Dataset entries
....

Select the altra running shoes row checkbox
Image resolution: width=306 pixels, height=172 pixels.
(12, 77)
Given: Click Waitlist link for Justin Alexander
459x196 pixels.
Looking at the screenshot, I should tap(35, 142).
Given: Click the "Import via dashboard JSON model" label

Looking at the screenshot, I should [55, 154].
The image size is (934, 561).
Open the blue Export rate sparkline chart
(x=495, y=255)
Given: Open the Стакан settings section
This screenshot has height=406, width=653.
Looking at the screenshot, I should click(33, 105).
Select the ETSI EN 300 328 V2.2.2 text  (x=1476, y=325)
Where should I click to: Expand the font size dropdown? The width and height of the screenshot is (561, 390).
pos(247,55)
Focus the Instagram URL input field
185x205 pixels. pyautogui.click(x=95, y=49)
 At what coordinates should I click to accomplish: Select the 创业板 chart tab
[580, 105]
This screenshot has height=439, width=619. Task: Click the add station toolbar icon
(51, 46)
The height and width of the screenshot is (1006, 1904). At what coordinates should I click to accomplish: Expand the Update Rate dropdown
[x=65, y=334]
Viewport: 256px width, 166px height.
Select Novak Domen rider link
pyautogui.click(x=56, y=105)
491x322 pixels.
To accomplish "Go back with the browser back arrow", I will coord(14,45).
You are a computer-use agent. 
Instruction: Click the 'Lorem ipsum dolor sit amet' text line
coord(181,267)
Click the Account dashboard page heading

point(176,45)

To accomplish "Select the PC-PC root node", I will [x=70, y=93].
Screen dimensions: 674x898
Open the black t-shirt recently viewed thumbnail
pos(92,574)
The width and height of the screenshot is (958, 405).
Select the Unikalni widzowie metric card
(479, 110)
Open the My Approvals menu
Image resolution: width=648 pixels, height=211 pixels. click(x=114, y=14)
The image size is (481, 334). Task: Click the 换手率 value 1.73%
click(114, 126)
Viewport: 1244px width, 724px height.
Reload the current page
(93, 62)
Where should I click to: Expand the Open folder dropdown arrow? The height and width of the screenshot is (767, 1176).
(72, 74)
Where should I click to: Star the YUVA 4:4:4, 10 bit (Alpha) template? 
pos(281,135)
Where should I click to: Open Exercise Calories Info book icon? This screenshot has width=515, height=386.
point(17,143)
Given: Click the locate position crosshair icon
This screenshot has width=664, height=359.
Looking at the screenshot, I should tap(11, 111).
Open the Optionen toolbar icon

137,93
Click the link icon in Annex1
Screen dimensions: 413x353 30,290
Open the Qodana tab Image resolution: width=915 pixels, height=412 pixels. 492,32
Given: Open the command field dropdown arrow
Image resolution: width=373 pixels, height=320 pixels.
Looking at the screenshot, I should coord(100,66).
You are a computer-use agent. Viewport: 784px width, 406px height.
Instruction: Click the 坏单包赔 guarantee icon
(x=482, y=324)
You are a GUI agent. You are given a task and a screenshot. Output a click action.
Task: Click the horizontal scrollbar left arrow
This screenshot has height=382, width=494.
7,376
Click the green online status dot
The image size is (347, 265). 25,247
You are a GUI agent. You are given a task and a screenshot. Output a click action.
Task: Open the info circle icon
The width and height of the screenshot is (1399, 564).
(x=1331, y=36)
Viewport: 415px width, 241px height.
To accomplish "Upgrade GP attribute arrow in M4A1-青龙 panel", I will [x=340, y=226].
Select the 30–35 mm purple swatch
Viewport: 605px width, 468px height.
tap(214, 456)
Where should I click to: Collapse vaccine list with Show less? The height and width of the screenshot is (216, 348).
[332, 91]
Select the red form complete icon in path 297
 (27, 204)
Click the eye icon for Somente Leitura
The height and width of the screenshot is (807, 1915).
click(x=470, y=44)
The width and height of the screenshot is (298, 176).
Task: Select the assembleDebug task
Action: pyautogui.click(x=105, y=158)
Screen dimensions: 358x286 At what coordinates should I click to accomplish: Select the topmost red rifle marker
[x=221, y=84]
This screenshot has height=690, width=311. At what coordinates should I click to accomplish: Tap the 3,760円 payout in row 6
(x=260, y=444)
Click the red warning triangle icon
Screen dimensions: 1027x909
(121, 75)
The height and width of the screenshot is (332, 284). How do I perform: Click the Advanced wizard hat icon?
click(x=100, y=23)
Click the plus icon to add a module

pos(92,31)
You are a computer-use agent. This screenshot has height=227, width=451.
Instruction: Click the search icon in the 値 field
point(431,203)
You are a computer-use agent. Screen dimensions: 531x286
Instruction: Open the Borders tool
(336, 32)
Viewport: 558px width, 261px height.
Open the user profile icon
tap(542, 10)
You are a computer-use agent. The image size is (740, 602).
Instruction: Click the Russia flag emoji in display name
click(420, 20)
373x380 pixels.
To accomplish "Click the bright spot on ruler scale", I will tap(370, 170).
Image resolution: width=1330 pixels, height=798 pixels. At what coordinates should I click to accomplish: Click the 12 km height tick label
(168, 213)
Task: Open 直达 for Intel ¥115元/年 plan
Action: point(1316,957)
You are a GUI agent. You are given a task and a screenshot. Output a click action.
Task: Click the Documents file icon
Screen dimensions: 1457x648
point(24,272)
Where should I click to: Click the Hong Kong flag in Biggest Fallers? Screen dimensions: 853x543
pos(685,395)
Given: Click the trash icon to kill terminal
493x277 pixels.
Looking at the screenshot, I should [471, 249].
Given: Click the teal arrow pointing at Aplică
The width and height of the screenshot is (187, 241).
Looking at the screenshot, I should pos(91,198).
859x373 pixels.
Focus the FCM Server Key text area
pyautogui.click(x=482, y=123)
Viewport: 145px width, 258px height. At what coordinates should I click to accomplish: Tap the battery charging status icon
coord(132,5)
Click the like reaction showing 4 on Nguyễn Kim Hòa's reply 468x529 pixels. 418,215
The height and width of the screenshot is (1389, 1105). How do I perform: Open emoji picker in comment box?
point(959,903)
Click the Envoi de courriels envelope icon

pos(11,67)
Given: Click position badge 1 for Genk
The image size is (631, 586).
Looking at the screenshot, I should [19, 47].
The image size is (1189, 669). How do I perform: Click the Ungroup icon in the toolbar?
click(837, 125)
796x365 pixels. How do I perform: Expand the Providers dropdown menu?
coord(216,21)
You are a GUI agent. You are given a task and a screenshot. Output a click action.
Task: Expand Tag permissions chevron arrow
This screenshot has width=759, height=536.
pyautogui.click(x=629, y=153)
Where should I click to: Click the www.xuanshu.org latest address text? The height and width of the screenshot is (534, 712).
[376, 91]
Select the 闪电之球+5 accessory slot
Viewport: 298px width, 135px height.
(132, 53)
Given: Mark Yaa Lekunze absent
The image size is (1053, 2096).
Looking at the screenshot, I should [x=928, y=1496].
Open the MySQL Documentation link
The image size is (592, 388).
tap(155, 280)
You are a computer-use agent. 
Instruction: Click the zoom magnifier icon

....

» **Problem details**:
Where a line in the entries holds "position", copy that line.

» **Response area**:
Given: Click the locate position crosshair icon
Given: Click position badge 1 for Genk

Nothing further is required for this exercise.